I cannot comprehend how a person can stay strong through so many years of being misdiagnosed as having an anxious personality. I've only had to put up with it for 2 months & it feels unbearable. You people are STRONG!!!

seishin 01-17-2013 03:34 AM

I should mention I live in Austin, TX where we have a sturdy MG support group with 12-22 attendees per month. With that population, it shouldn't be out of the question for E.R. doctors to get some base training on the rudiments of MG.

AnnieB3 01-17-2013 05:04 AM

Seishin, Well, that's the irony of Globus Hystericus, isn't it? If we weren't calm, logical and reasoned, we wouldn't survive that kind of BS doctoring. It's meant to get them off the hook when a diagnosis is finally made, as if it was so damn difficult to see through "all" of that emotion in order to make it.

If you have another crisis, just talk like an emotionless robot. ;) That shouldn't be too hard if you can't talk, breathe or move.

:hug:
Annie

Quandry 01-17-2013 11:32 AM

When I went to the hospital this past spring for breathing problems, at the top of the diagnosis paper it said that I was anxious.

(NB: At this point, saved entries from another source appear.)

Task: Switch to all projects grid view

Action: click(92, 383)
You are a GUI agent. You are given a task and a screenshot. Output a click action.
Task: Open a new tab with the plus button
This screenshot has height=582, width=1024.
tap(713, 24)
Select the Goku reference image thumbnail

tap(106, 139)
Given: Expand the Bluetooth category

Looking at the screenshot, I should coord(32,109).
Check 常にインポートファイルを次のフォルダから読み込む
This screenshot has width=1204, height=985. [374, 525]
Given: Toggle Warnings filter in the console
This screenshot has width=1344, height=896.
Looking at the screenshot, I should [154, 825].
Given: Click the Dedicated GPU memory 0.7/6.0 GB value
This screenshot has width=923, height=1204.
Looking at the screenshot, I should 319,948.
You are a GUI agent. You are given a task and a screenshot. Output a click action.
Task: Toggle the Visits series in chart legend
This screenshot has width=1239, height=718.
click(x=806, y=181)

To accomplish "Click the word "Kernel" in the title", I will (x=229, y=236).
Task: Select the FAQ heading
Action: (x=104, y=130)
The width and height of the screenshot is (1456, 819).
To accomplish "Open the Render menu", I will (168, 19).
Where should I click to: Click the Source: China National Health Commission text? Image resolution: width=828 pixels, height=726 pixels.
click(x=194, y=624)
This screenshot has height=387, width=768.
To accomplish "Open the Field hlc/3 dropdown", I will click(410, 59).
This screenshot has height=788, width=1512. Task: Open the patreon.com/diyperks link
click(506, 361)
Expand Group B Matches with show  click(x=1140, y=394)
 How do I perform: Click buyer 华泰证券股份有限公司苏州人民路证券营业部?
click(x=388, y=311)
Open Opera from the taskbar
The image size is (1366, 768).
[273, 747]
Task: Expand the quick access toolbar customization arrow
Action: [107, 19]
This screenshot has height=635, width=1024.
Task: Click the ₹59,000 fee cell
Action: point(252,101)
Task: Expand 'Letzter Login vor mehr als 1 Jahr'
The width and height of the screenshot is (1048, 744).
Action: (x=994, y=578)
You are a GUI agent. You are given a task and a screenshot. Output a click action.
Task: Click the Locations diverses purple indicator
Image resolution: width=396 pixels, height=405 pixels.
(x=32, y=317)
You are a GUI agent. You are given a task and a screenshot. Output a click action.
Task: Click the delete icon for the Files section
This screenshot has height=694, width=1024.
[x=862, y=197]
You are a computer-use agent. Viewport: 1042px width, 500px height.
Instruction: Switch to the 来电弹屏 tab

I was relaxed the whole time and never over-reacted. My blood pressure was high, but it wasn't because I was anxious, it happens when I'm swollen. My face may have been droopy and maybe the weakened muscles made my face look different. I think a lot of people misinterpret a mood by looking at someone's face and with MG the face can give a message different than how we actually feel inside. My smile sometimes looks like a scowl.:eek:

southblues 01-17-2013 05:35 PM

Quote:

Originally Posted by Quandry (Post 948249)
I think a lot of people misinterpret a mood by looking at someone's face and with MG the face can give a message different than how we actually feel inside. My smile sometimes looks like a scowl.:eek:

People think that I am mad or depressed when I am not.